The Key Messages of the Report were:

  • Sea-level rise threatens several low-lying small islands and high-population coastal cities. It is a major threat for countries like Netherlands, Bangladesh, India and China, some of which comprise large coastal populations.
  • Several big cities on all continents are threatened, such as Shanghai, Dhaka, Bangkok, Jakarta, Mumbai, Maputo, Lagos, London, Copenhagen, New York, Los Angeles, and Buenos Aires. It is a major economic, social and humanitarian challenge.
  • Sea-level rise threatens coastal farmlands and water reserves and resilience of infrastructures as well as human lives and livelihoods. The impacts of average sea-level rise are boosted by storm surges and tidal variations, as was the situation during the landfall of hurricane Sandy in New York and Cyclone Idai in Mozambique.
  • According to future estimates based on climate models and ocean-atmosphere physics, the speed of the melting of the largest global ice mass Antarctica is uncertain. There is a risk of a much higher sea-level rise due to potential intrusion of sea water under the Antarctic glaciers.

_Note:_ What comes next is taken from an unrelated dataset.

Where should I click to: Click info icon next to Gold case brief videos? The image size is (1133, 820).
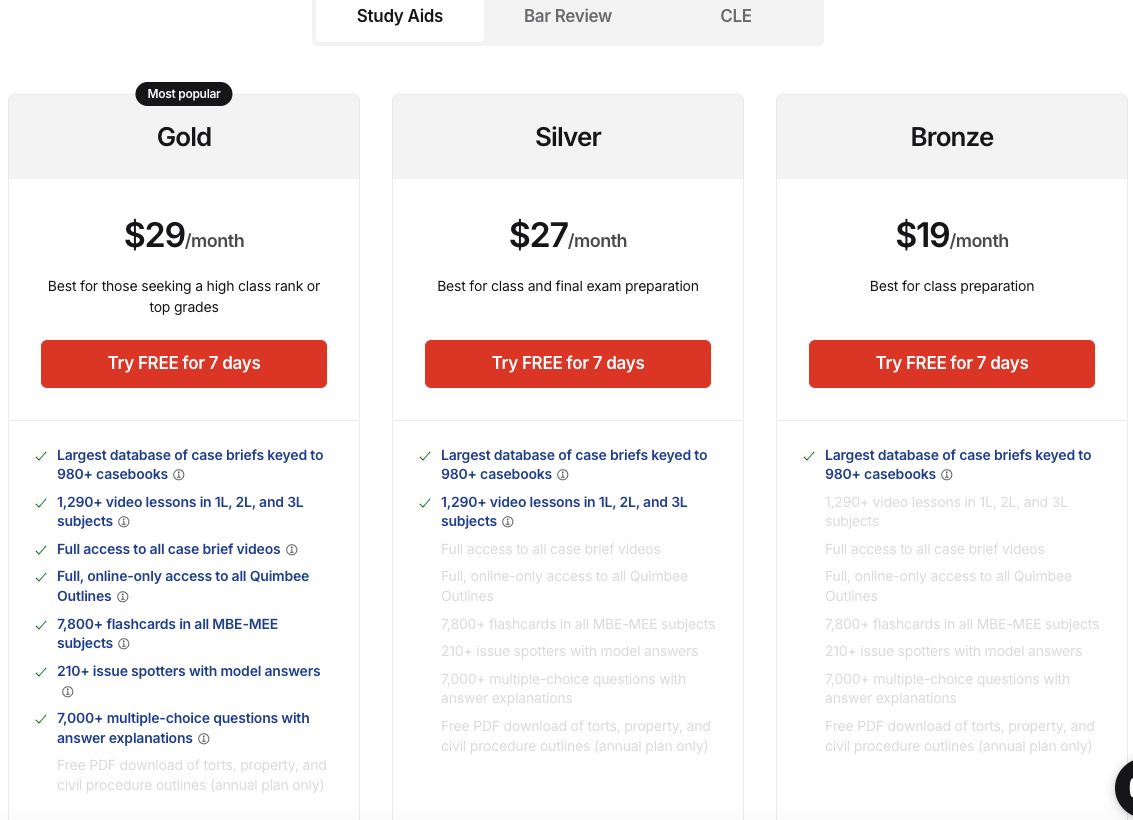[292, 550]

  • Global mean sea-level has risen faster since 1900 than over any preceding century in at least the last 3000 years. The global ocean has warmed faster over the past century than since the end of the last deglacial transition (around 11,000 years ago). 
  • Global mean sea-level increased by 0.20m between 1901 and 2018. Human influence was very likely the main driver of this increase since at least 1971. 

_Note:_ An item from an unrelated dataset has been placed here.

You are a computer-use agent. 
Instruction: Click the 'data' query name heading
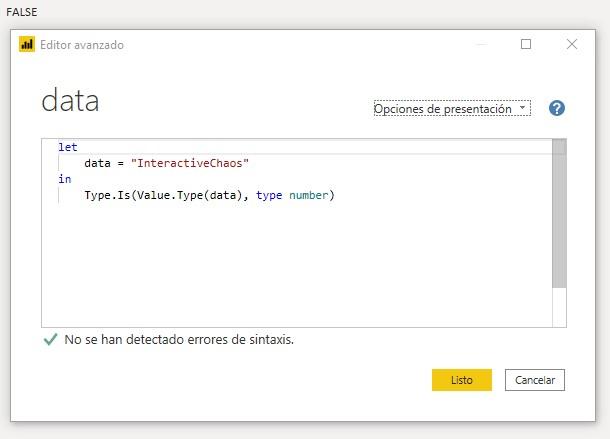click(x=70, y=101)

  • Heating of the climate system has caused global mean sea-level rise through ice loss on land, melting of glaciers and ice sheets and thermal expansion from ocean warming. Thermal expansion explained 50% of sea level rise during 1971–2018, while ice loss from glaciers contributed 22%, ice sheets 20% and changes in land-water storage 8%. The rate of ice-sheet loss increased by a factor of four between 1992–1999 and 2010–2019. Together, ice-sheet and glacier mass loss were the dominant contributors to global mean sea level rise during 2006–2018. 
  • It is virtually certain that global mean sea-level will continue to rise over the 21st century. Over the next 2000 years, global mean sea-level will rise by about 2 to 3 m if warming is limited to 1.5°C, 2 to 6 m if limited to 2°C and 19 to 22 m with 5°C of warming, and it will continue to rise over subsequent millennia. 

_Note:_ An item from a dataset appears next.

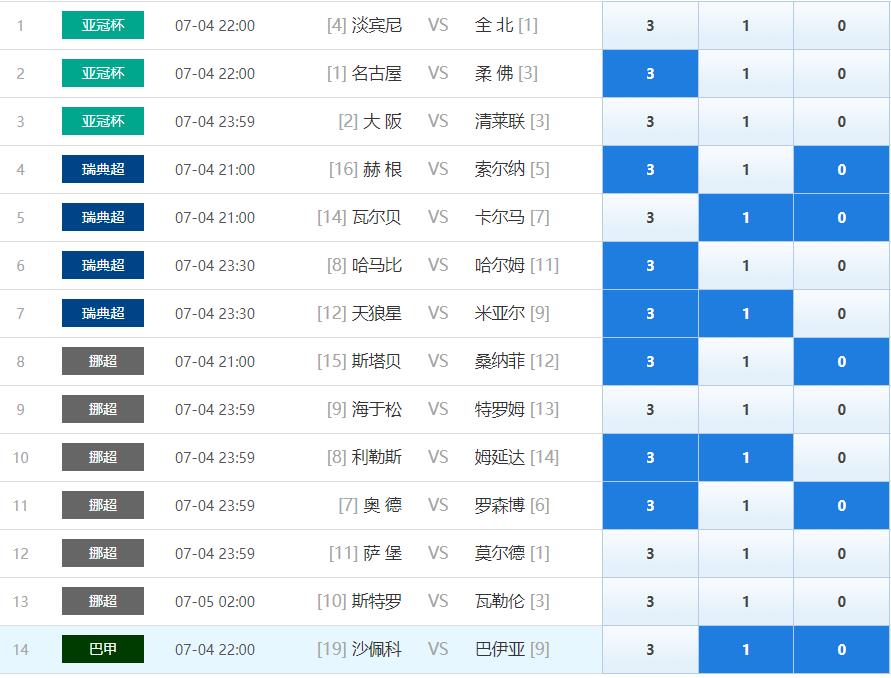Toggle option 1 in 萨堡 vs 莫尔德 row
The width and height of the screenshot is (891, 678).
(745, 553)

  • The likelihood and impacts of abrupt and/or irreversible changes increase with further global warming. At sustained warming levels between 2-3 C, the Greenland and West Antarctic ice sheets will be almost completely and irreversibly lost over multiple millennia causing potentially multi-meter sea-level rise. The mass loss is higher with higher warming rates. In case of very high greenhouse gas emissions (total failure of mitigation) there is a risk of sea-level rise by of 2 m by 2100 and even 15 m by 2300. 
  • Continued sea-level rise will increase risks to food security in vulnerable regions between 1.5 C and 2 C Global warming level. 
  • Sea-level rise poses a distinctive and severe adaptation challenge as it implies dealing with slow onset changes and increased frequency and magnitude of extreme sea-level events which will escalate in the coming decades. 
  • There are significant specific impacts and challenges to those populations faced with sea-level rise living in coastal urban areas in least developed and low-middle income countries.